Verdict for teen in beating death of USC student from China
LOS ANGELES -- An 18-year-old woman was convicted Thursday in the beating death of a Chinese graduate student at the University of Southern California as he walked home after a late-night study session.
Alejandra Guerrero was the first of four people to be tried in the slaying of 24-year-old Xinran Ji during a robbery attempt in 2014. Guerrero was found guilty of first-degree murder and other charges.
Authorities said Ji was attacked with a baseball bat and wrench as he walked to his off-campus apartment after a late-night study group at USC. The electrical engineering student ran from his attackers, but they caught him a block away and continued the beating until he was on his knees.
Ji managed to stagger to his apartment, where a roommate found him dead in bed in the morning.
The killing renewed concerns about the safety of Chinese students at USC, where two other Chinese graduate students were killed in 2012.
In closing arguments, prosecutor John McKinney told the seven-woman, five-man jury that Guerrero “minimizes her own involvement” by saying she hit Ji on the hand with a wrench and lied when interviewed by police.
Guerrero - who was 16 at the time of Ji’s death - was tried as an adult. She could face up to life in prison without parole when she is scheduled to be sentenced on Nov. 28, City News Service reported.

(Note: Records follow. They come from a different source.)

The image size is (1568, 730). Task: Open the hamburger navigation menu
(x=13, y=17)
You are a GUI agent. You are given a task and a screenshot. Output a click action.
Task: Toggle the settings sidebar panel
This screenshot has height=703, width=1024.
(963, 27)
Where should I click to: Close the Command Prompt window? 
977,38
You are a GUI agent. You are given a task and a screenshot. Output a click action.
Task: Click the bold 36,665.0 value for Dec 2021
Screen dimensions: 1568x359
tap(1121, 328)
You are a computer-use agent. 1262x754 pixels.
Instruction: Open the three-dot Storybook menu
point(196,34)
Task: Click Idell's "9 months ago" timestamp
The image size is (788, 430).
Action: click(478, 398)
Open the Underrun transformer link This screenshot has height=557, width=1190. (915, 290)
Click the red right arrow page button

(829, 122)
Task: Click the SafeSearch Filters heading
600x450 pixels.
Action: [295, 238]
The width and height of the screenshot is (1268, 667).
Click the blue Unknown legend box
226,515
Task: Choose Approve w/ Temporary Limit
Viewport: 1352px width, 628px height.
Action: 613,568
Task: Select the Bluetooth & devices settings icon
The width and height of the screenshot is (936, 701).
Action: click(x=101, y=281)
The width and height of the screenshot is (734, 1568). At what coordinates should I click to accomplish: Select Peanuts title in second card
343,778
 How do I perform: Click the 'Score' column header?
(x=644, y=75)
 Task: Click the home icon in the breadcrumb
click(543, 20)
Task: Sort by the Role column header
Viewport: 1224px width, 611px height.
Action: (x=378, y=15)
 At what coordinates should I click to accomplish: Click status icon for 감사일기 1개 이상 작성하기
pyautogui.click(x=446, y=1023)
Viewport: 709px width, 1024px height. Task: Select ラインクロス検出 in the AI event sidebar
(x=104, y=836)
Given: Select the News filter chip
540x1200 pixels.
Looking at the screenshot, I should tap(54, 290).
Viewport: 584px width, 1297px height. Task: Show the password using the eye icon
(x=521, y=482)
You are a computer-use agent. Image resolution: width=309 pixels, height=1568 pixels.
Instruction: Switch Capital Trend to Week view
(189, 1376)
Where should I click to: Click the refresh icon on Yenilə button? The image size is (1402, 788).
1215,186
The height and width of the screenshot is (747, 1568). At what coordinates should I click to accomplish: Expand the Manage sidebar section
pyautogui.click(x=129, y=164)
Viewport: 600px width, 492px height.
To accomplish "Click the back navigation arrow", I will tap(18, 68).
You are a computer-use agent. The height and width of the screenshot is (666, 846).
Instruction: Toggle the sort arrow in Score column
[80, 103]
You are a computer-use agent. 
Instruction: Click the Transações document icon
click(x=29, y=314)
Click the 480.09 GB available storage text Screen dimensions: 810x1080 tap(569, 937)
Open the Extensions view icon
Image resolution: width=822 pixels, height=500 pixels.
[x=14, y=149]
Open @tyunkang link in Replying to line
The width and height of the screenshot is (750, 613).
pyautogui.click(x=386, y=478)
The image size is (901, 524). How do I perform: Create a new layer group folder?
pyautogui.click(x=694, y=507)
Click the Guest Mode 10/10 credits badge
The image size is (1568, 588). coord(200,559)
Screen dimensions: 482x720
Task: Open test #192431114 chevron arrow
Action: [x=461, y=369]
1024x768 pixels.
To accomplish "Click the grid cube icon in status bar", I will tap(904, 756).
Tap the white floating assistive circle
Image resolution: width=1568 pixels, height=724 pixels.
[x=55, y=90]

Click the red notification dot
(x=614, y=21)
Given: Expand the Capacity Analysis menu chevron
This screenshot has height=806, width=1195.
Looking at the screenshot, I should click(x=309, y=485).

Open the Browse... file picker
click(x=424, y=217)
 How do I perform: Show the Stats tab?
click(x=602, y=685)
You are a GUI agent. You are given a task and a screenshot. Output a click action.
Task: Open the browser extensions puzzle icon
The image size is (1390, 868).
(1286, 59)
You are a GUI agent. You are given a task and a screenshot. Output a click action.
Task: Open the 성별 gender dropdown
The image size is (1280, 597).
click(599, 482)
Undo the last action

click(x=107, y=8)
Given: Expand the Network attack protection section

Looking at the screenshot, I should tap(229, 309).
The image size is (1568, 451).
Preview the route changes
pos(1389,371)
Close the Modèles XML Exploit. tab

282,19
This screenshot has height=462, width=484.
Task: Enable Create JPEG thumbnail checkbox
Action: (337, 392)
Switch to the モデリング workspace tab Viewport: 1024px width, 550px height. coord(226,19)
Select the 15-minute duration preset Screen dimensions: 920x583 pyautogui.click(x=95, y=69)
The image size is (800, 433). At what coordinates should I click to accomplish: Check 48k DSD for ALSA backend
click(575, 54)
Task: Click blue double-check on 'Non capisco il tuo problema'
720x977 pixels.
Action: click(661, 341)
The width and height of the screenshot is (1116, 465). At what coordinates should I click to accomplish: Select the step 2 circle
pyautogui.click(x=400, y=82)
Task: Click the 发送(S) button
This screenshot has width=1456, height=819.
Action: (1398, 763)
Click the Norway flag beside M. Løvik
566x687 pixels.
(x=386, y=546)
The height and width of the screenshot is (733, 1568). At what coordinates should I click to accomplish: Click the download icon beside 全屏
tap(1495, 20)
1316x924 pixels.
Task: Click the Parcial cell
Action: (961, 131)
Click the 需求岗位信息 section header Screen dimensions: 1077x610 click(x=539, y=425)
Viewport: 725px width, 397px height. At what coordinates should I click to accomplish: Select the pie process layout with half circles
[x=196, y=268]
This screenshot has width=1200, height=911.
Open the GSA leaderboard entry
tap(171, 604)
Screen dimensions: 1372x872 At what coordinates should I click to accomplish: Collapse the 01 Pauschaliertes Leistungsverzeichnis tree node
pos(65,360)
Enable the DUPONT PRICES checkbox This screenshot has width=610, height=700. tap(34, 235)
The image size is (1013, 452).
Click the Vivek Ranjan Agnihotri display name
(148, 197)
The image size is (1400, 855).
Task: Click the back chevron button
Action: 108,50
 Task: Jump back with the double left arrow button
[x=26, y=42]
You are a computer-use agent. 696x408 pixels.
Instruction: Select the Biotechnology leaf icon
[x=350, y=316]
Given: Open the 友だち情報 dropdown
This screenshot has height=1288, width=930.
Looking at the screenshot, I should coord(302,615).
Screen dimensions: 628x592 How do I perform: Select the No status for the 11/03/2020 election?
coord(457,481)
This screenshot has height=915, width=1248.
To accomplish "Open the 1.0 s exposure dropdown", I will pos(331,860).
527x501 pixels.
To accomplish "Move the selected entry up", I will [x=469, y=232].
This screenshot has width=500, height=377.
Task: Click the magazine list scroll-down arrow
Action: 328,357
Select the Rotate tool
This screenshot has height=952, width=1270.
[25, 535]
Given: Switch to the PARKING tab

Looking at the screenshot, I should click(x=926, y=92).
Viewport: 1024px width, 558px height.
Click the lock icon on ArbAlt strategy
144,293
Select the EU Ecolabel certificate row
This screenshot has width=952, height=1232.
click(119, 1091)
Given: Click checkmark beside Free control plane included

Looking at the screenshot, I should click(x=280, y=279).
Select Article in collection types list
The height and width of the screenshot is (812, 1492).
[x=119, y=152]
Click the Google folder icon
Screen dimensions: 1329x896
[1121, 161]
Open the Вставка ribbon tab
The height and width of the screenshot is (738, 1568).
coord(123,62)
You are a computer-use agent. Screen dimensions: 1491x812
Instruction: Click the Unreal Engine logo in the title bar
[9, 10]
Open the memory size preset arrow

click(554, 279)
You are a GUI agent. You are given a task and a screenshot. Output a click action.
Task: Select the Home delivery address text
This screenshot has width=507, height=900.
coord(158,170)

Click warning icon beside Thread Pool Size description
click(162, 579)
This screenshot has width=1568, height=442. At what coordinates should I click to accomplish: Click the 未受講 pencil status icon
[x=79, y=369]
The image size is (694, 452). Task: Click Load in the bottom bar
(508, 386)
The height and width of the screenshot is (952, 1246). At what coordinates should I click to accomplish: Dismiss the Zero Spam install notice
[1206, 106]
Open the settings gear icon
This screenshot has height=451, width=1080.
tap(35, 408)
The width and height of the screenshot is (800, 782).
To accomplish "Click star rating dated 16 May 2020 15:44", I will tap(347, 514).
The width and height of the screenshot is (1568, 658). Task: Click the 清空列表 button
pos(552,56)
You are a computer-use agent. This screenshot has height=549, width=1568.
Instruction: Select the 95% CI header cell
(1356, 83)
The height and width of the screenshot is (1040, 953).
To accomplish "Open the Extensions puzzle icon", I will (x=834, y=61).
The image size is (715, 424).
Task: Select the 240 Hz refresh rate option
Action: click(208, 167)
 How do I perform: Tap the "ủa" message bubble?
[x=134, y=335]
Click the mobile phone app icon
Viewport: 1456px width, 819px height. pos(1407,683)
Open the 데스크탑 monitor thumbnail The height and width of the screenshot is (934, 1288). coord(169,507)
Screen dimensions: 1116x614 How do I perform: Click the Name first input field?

Jonathan Del Carmen, 21, Andrew Garcia, 20, and Alberto Ochoa, 19, are awaiting trial separately in connection with Ji’s death. Prosecutors decided not to seek the death penalty against Del Carmen and Garcia. Guerrero and Ochoa can’t face capital punishment because they were minors at the time of the crime.
Authorities have said the four were driving around looking for someone to rob when they saw Ji. Surveillance cameras showed Ji being surrounded by a group of people on a dark street and then, in a subsequent video, being chased.